UE anuncia segunda-feira futura sede da Agência do Medicamento

 

Lusa / AO online   Nacional   18 de Nov de 2017, 12:12

O Conselho da União Europeia (UE) decide na segunda-feira as futuras sedes da Agência Europeia do Medicamento (EMA), à qual se candidata o Porto, e da Autoridade Bancária Europeia, que sairão do Reino Unido como consequência do Brexit.


A votação, que tem lugar na reunião do Conselho de Assuntos Gerais, em que participa a secretária de Estado dos Assuntos Europeus, Ana Paula Zacarias, é secreta e apenas a 27, não tendo o Reino Unido voto na matéria.

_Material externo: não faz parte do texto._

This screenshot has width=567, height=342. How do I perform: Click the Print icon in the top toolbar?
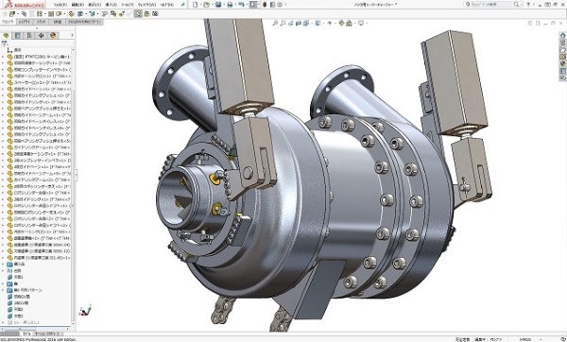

No caso da EMA, a que se candidatam 19 cidades, incluindo o Porto, se na primeira volta uma das candidaturas recolher o apoio máximo de pelo menos 14 votantes, será de imediato a vencedora.

Cada país, na primeira volta, poderá atribuir três, dois e um ponto às cidades candidatas, de acordo com a ordem de preferência.

Numa segunda volta, cada Estado-membro passa a ter apenas um voto, que terá de ser atribuído a uma das três cidades mais votadas (ou mais se houver empate) e vence a candidatura que tiver mais de 14 pontos.

Se persistir o empate, e com o mesmo sistema de voto, a escolha será entre as duas candidaturas mais votadas, estando previsto um desempate por sorteio, caso seja necessário.

Além do Porto, são candidatas a sediar a EMA as cidades de Amesterdão (Holanda), Atenas (Grécia), Barcelona (Espanha), Bona (Alemanha) Bratislava (Eslováquia), Bruxelas (Bélgica), Bucareste (Roménia), Copenhaga (Dinamarca), Dublin (Irlanda), Helsínquia (Finlândia), Lille (França), Milão (Itália), Sófia (Bulgária), Estocolmo (Suécia), Varsóvia (Polónia), Viena (Áustria), Zagreb (Croácia) e ainda Malta, que não especificou a cidade.

A futura sede da Autoridade Bancária Europeia -- com oito candidaturas - também é decidida na segunda-feira.

A Comissão Europeia publicou no início de outubro um relatório com a avaliação das candidaturas, tendo considerado que Portugal irá cumprir o calendário necessário para garantir a continuidade dos trabalhos da EMA, caso vença a candidatura para se tornar sede, tendo as instalações prontas em janeiro de 2019.